** Start of GIVEN RECORDS **
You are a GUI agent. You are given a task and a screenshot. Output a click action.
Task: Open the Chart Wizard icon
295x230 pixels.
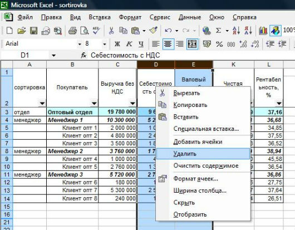pos(263,30)
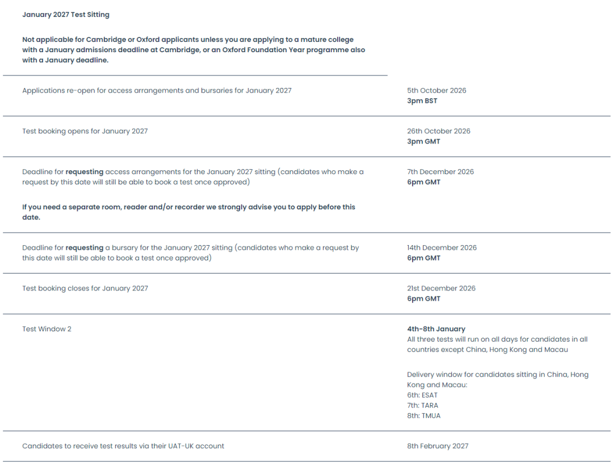This screenshot has height=463, width=613.
Task: Select the 5th October 2026 date
Action: pyautogui.click(x=436, y=91)
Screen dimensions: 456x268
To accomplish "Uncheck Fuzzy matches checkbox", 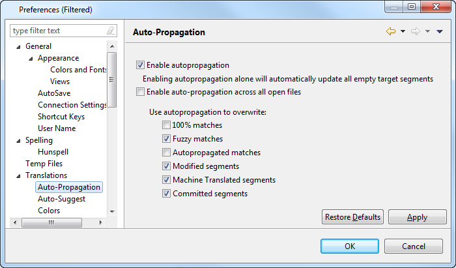I will 166,139.
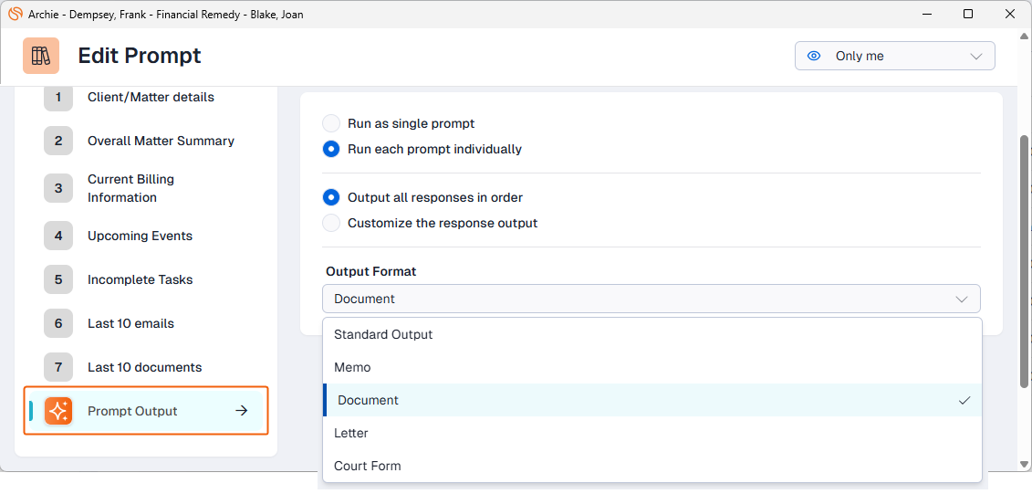Select Run as single prompt
The image size is (1032, 494).
point(331,123)
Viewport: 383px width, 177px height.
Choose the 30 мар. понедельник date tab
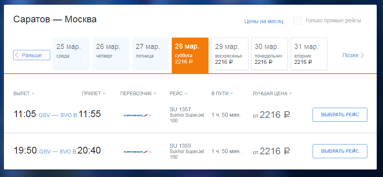270,54
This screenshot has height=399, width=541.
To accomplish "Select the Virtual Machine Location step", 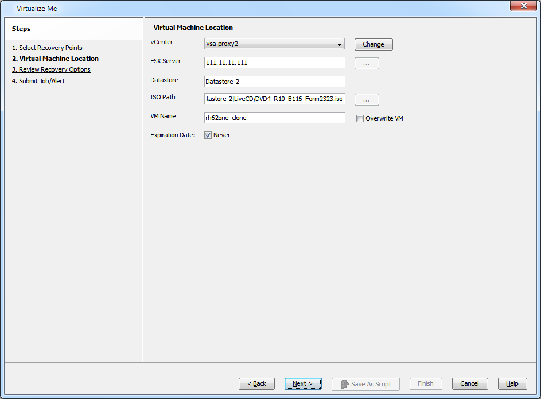I will pyautogui.click(x=55, y=59).
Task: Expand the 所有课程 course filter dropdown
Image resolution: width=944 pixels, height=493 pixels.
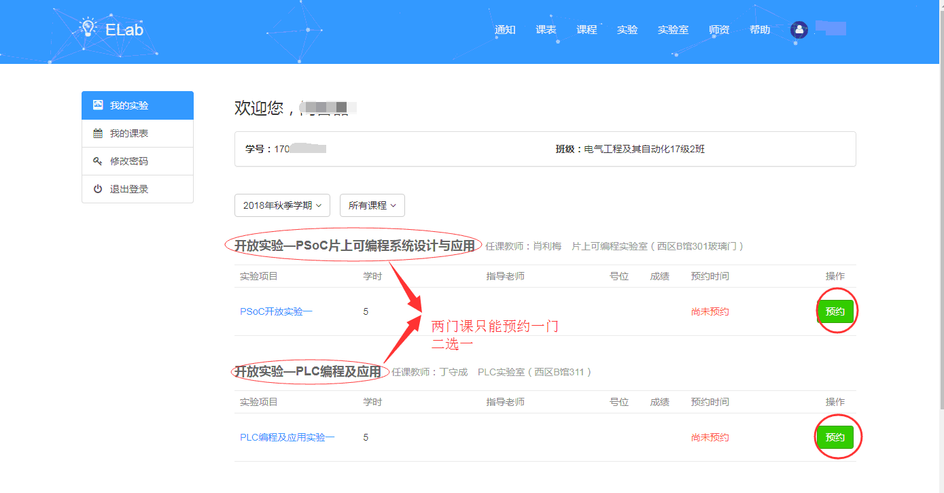Action: coord(372,205)
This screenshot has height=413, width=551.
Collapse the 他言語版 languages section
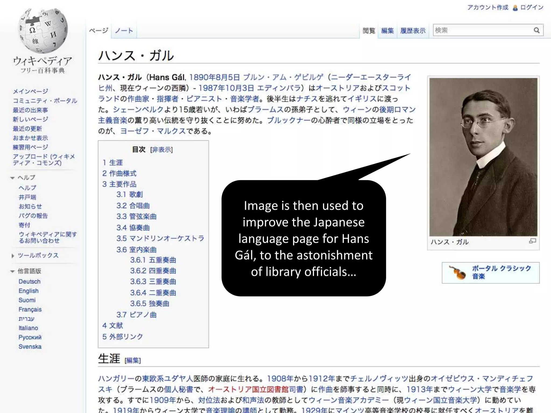click(12, 271)
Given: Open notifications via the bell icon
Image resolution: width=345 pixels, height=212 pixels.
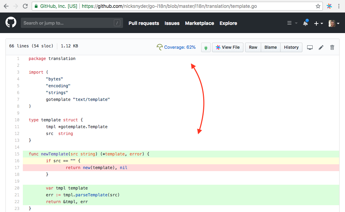Looking at the screenshot, I should point(305,23).
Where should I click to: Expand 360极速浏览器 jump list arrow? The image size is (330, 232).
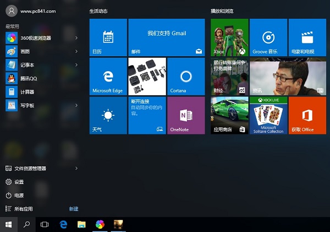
** End of GIVEN RECORDS **
- **WHAT THE TASK REQUIRES**
Can you rewrite the stretch from the line containing "Given: Open notifications via the bell icon" through the end of the items, swapping "bell icon" for "bell button", changing nothing else and leaving out the pictures?

- **COMPLETED TASK**
Given: Open notifications via the bell button
Image resolution: width=345 pixels, height=212 pixels.
Looking at the screenshot, I should point(305,23).
Where should I click to: Expand 360极速浏览器 jump list arrow? The image size is (330, 232).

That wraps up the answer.